:: TASK DETAILS ::
List all lines in the material below that contain "Nous".

==== EXTRACTED MATERIAL

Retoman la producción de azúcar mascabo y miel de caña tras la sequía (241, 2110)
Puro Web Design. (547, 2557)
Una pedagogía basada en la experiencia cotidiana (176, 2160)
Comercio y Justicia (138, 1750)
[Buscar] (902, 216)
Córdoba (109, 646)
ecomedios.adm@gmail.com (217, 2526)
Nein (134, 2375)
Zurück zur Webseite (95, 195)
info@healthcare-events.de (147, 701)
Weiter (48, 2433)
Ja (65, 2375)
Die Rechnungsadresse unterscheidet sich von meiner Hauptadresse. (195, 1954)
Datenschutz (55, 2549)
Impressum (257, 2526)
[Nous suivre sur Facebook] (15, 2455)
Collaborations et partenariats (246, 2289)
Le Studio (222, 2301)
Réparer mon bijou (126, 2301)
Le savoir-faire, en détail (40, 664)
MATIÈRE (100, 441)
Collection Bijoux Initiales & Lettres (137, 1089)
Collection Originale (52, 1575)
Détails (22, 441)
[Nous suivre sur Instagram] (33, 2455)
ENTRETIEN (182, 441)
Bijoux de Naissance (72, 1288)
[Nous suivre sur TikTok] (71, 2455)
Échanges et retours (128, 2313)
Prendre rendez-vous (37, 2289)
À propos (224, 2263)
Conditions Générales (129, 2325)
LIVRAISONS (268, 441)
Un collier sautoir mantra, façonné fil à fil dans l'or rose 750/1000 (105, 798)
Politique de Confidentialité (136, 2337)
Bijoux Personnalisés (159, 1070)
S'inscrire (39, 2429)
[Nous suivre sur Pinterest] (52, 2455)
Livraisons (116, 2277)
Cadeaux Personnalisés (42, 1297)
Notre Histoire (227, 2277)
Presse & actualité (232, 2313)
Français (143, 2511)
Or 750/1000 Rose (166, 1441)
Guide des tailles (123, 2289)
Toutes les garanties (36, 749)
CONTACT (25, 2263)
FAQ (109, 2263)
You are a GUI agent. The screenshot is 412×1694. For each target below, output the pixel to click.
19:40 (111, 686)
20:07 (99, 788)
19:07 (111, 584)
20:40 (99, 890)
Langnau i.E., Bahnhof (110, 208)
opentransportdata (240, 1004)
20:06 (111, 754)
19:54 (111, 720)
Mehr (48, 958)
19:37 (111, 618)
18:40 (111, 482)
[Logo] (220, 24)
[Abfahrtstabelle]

========

:: EXERCISE RESULT ::
[Nous suivre sur Facebook] (15, 2455)
[Nous suivre sur Instagram] (33, 2455)
[Nous suivre sur TikTok] (71, 2455)
[Nous suivre sur Pinterest] (52, 2455)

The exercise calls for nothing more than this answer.